-- Records shown follows --

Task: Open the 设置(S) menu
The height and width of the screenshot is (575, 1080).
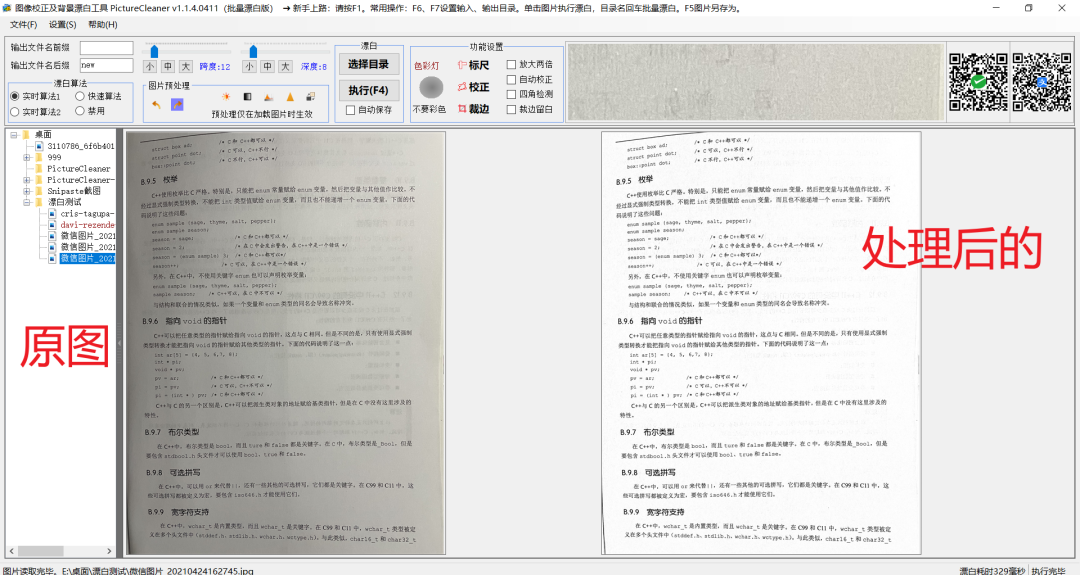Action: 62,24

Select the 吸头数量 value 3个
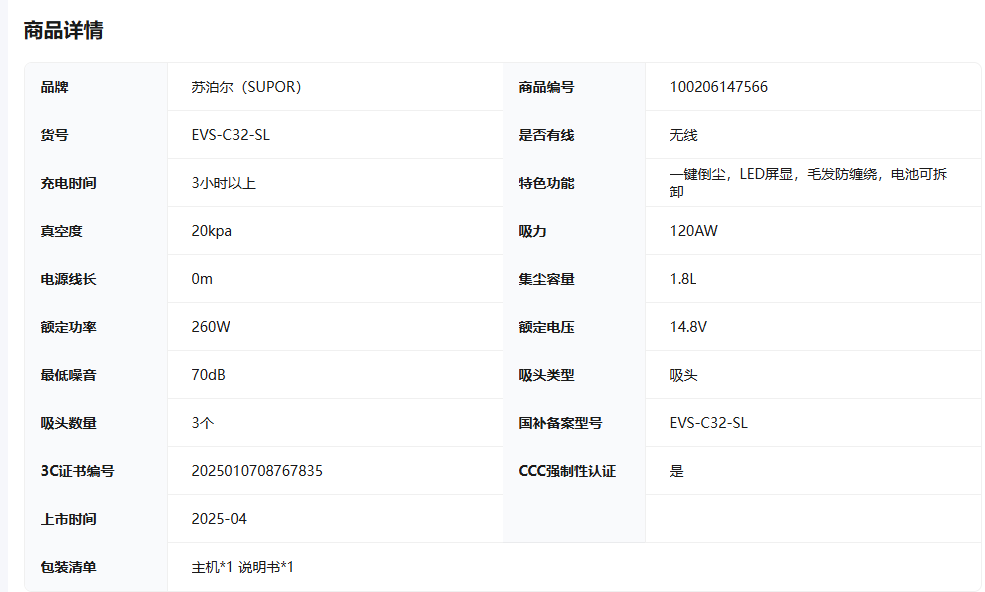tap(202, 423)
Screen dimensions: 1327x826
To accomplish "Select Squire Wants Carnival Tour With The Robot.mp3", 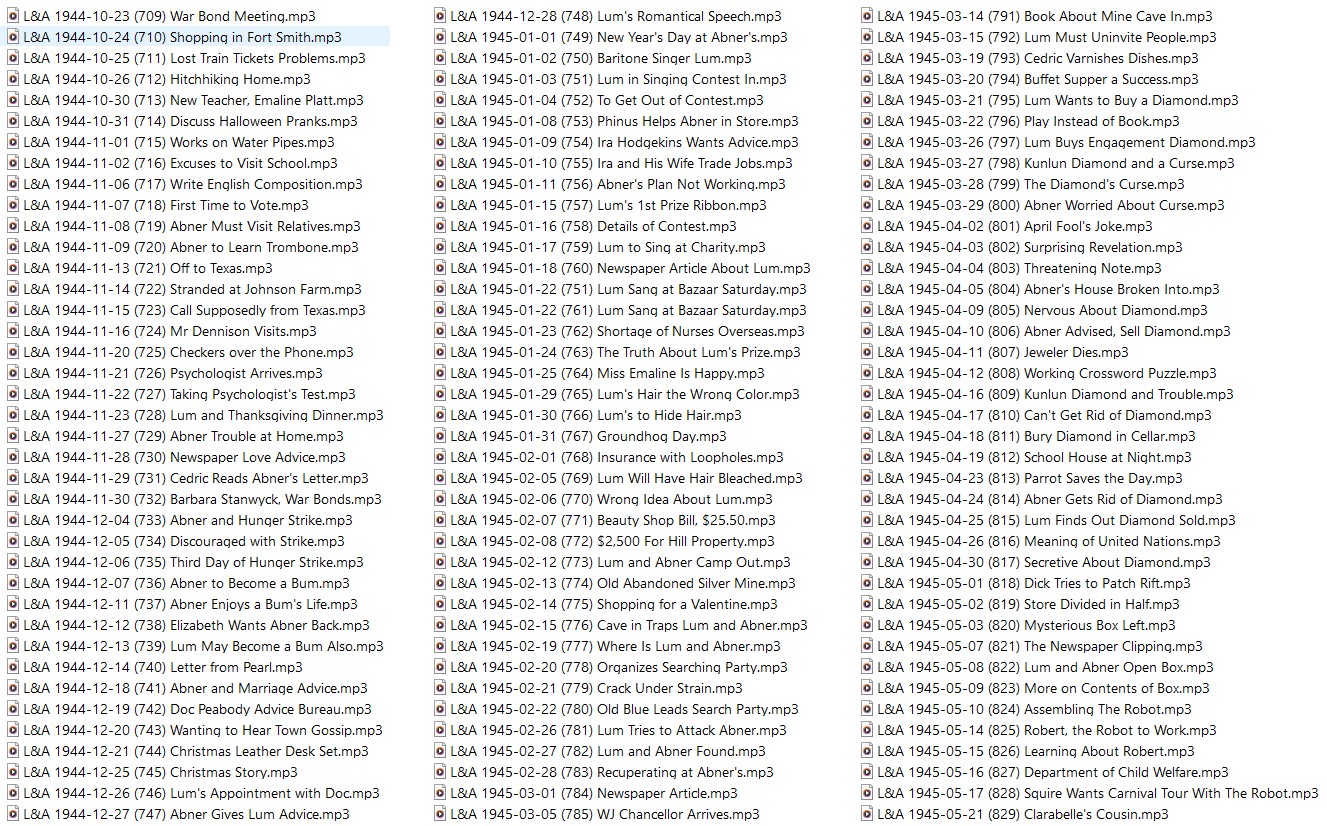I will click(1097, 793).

-- Records shown concluded --
-- Records shown follows --

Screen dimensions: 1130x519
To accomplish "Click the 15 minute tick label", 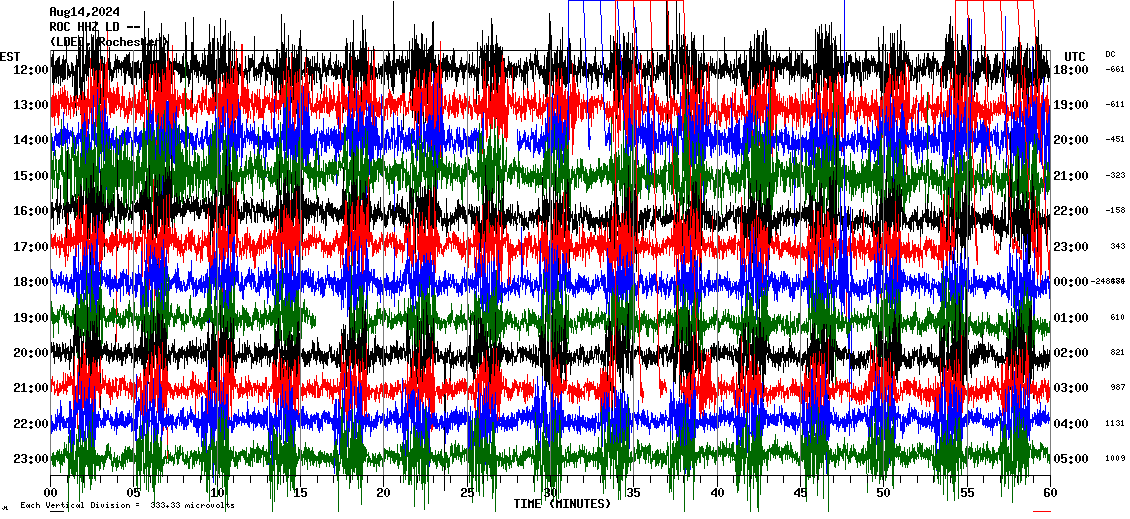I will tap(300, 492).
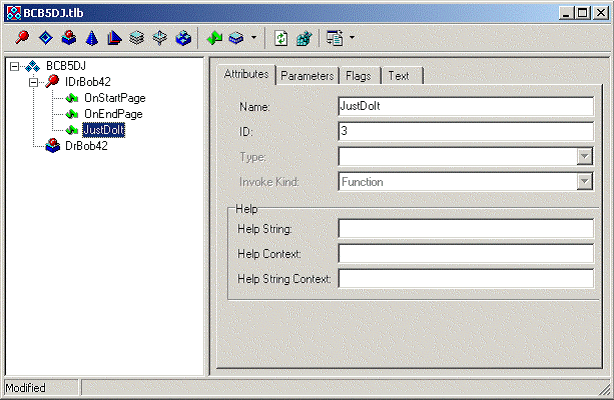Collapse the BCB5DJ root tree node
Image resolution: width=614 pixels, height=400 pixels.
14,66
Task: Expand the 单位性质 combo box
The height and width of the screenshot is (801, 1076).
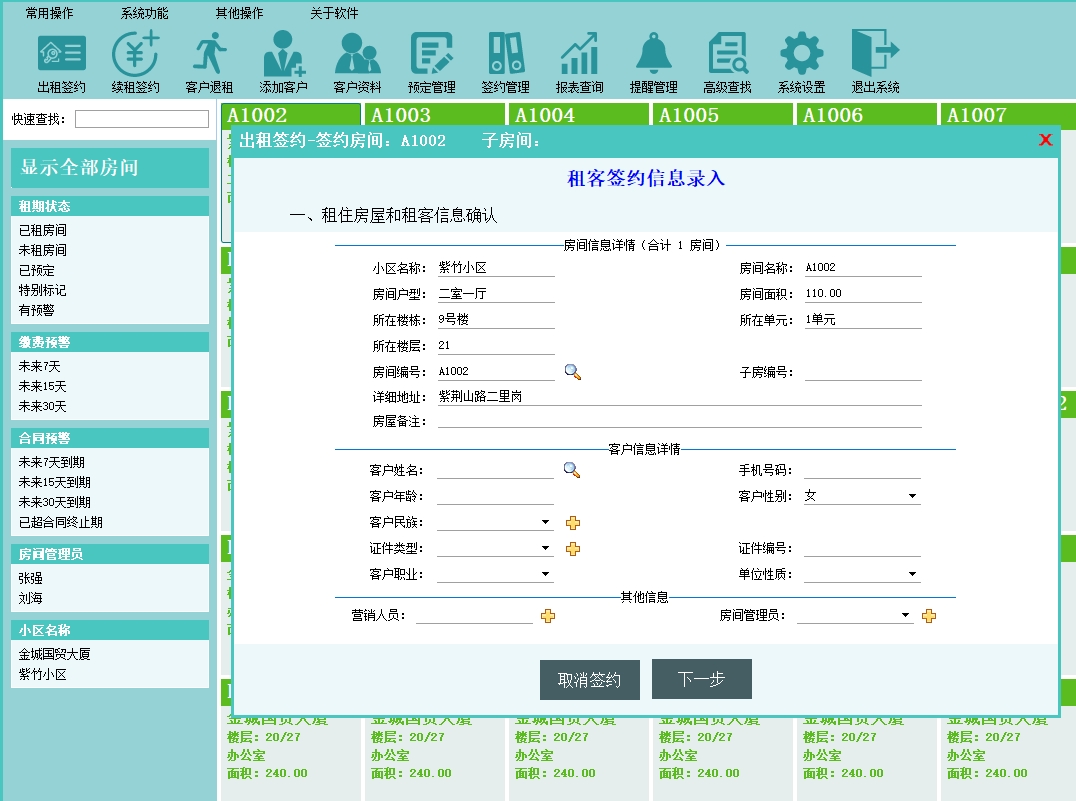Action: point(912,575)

-- Records shown concluded --
-- Records shown follows --

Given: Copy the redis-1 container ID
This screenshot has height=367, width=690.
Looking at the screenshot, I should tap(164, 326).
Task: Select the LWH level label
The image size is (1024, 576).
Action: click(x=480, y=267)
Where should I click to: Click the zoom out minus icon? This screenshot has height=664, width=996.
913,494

-- Records shown concluded --

### Exercise
The lines to return are those in the entries above that hold "Task".

### Written answer
Task: Open the 设置(S) menu
Task: Expand the 单位性质 combo box
Task: Select the LWH level label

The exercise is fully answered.